Data records:
——————————

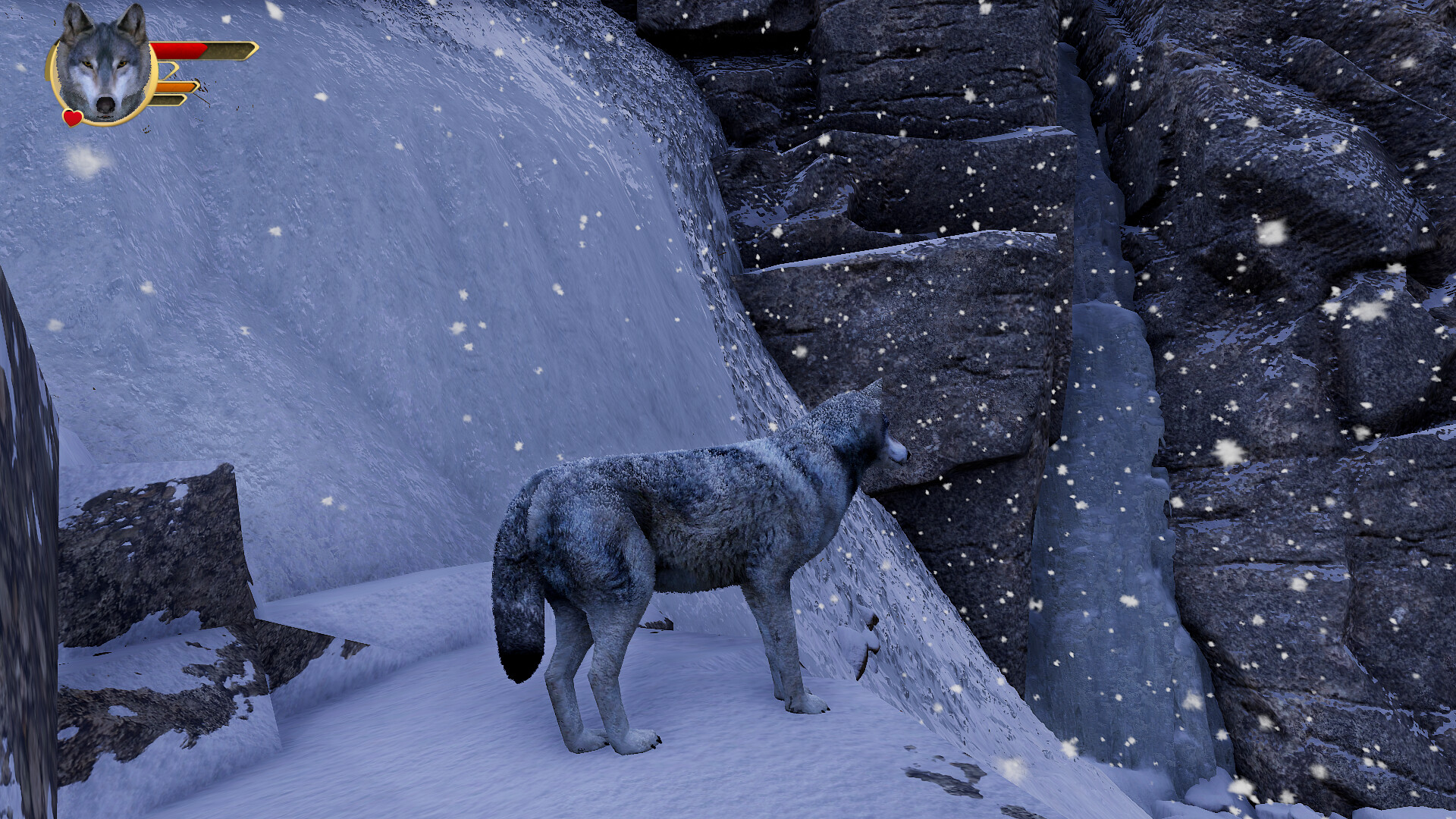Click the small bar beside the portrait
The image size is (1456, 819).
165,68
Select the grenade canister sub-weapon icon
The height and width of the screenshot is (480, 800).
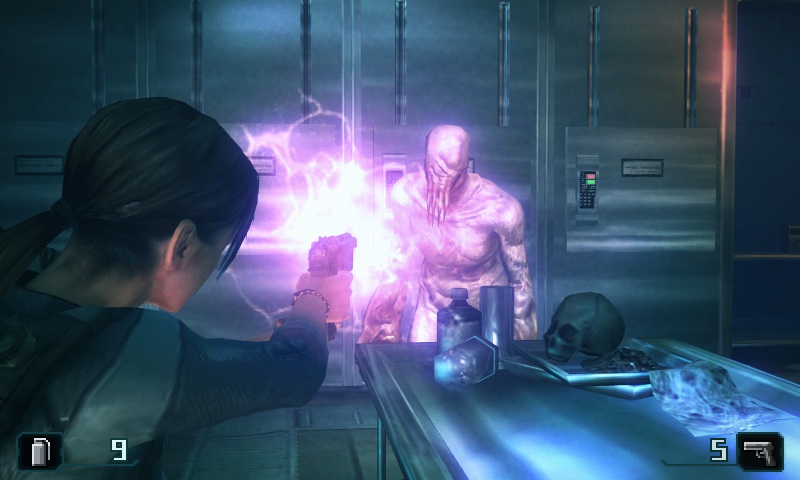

——————————

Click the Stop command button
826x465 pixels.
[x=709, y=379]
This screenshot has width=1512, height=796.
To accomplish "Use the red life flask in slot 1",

——————————

WRITTEN REQUEST:
Rewrite everything from the line with "Click the small bar beside the portrait" down to the line with "The height and", replacing "sub-weapon icon" with "secondary weapon icon" and leaving the rest of those lines unchanged. Omit the pictures.

WRITTEN RESPONSE:
Click the small bar beside the portrait
The image size is (1456, 819).
165,68
Select the grenade canister secondary weapon icon
The height and width of the screenshot is (480, 800).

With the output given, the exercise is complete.